Motif discovery tools can be split into two major categories, discovery of novel instance of known functional motifs class and discovery of functional motifs class, however, they all use a limited and overlapping set of attributes to discriminate true and false positives. The main discrimatory attributes used in motif discovery are:
- Accessibility – the motif must be accessible for the binding partner. Intrinsic disorder prediction tools (such as IUPred or GlobPlot), domain databases (such as Pfam and SMART) and experimentally derived structural data (from sources such as PDB) can be used to check the accessibility of predicted motif instances.
- Conservation – the conservation of a motif correlates strongly with functionality and many experimental motifs are seen as islands of strong constraint in regions of weak conservation. Alignment of homologous proteins can be used to calculate conservation metric for a motif.
- Physicochemical properties – Certain intrinsic properties of residues or stretches of amino acids are strong discriminators of functionality, for example, the propensity of a region of disorder to undergo a disorder to order transition.
- Enrichment in groupings of similar proteins – Motif often evolve convergently to carry out similar tasks in different proteins such as mediating binding to a specific partner or targeting proteins to a particular subcellular localisation. Often in such cases these grouping the motif occurs more often than is expected by chance and can be detected by searching for enriched motifs.

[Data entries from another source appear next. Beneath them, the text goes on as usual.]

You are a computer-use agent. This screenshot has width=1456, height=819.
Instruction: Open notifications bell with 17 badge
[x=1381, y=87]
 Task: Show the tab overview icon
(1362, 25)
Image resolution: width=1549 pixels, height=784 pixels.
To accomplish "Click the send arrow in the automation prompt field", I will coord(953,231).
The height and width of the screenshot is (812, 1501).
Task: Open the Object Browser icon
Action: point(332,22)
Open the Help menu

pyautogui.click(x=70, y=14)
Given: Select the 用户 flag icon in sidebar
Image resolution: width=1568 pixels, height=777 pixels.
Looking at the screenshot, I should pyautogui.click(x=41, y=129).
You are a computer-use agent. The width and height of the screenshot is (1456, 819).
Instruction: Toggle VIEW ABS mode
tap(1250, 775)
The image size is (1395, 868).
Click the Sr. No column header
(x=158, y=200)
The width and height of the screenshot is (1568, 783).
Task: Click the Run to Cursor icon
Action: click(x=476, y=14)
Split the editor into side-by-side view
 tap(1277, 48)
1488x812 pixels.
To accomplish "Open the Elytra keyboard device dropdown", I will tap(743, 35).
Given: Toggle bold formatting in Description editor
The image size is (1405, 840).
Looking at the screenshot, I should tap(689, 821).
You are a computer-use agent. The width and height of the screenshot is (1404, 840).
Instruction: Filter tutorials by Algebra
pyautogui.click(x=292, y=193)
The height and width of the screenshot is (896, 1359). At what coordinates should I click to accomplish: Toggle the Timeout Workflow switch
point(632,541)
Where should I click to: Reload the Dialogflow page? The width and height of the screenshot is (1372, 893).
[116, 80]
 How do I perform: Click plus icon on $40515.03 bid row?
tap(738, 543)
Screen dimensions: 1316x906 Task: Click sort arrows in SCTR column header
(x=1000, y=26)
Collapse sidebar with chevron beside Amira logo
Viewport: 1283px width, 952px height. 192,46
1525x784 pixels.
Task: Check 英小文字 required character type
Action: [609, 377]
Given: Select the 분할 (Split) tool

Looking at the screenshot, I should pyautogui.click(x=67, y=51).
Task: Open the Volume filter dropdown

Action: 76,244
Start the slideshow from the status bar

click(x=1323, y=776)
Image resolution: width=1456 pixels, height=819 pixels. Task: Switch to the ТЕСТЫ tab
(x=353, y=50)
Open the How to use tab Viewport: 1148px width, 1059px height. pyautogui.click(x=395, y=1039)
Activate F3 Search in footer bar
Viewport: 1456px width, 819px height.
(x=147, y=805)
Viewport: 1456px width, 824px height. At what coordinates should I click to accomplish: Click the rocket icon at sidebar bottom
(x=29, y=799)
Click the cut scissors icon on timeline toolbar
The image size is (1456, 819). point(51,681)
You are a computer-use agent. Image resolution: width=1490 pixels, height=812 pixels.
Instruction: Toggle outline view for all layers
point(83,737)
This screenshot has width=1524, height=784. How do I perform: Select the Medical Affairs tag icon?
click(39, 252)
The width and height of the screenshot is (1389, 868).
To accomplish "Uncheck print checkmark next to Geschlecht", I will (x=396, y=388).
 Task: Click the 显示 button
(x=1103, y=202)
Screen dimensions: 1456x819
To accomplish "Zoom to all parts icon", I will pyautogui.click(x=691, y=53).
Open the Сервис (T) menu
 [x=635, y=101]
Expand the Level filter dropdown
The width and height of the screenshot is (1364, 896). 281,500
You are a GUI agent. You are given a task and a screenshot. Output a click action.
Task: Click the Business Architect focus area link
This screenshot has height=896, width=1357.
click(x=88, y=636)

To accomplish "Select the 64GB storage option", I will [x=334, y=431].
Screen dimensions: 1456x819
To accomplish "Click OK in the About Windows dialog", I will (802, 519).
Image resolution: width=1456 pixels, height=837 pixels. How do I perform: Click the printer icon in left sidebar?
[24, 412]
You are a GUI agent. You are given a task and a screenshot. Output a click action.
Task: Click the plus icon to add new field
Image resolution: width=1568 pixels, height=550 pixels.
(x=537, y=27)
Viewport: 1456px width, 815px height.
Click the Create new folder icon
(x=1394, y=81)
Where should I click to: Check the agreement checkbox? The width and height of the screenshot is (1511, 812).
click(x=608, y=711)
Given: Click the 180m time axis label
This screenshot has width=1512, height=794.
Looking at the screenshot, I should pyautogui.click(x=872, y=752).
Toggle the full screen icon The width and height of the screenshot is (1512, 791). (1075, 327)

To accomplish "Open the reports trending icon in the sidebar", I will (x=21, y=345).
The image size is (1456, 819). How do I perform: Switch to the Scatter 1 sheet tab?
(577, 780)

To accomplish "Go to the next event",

==== Novel functional motifs instances ====
The Eukaryotic Linear Motif resource (ELM) and MiniMotif Miner (MnM) both provide servers to search for novel instance of known functional motifs in protein sequences. SLiMSearch allows similar searches on a proteome-wide scale.

==== Novel functional motifs class ====
More recently computational methods have been developed that can identify new Short Linear Motifs de novo. Interactome-based tools rely on identifying a set of proteins that are likely to share a common function, such as binding the same protein or being cleaved by the same peptidase. Two examples of such software are DILIMOT and SLiMFinder. Anchor and α-MoRF-Pred use physicochemical properties to search for motif-like peptides in disordered regions (termed MoRFs, among others). ANCHOR identifies stretches of intrinsically disordered regions that cannot form favorable intrachain interactions to fold without additional stabilising energy contributed by a globular interaction partner. α-MoRF-Pred uses the inherent propensity of many SLiM to undergo a disorder to order transition upon binding to discover α-helical forming stretches within disordered regions.
MoRFPred and MoRFchibi SYSTEM are SVM based predictors which utilize multiple features including local sequence physicochemical properties, long stretches of disordered regions and conservation in their predictions. SLiMPred is neural network–based method for the de novo discovery of SLiMs from the protein sequence. Information about the structural context of the motif (predicted secondary structure, structural motifs, solvent accessibility, and disorder) are used during the predictive process. Importantly, no previous knowledge about the protein (i.e., no evolutionary or experimental information) is required.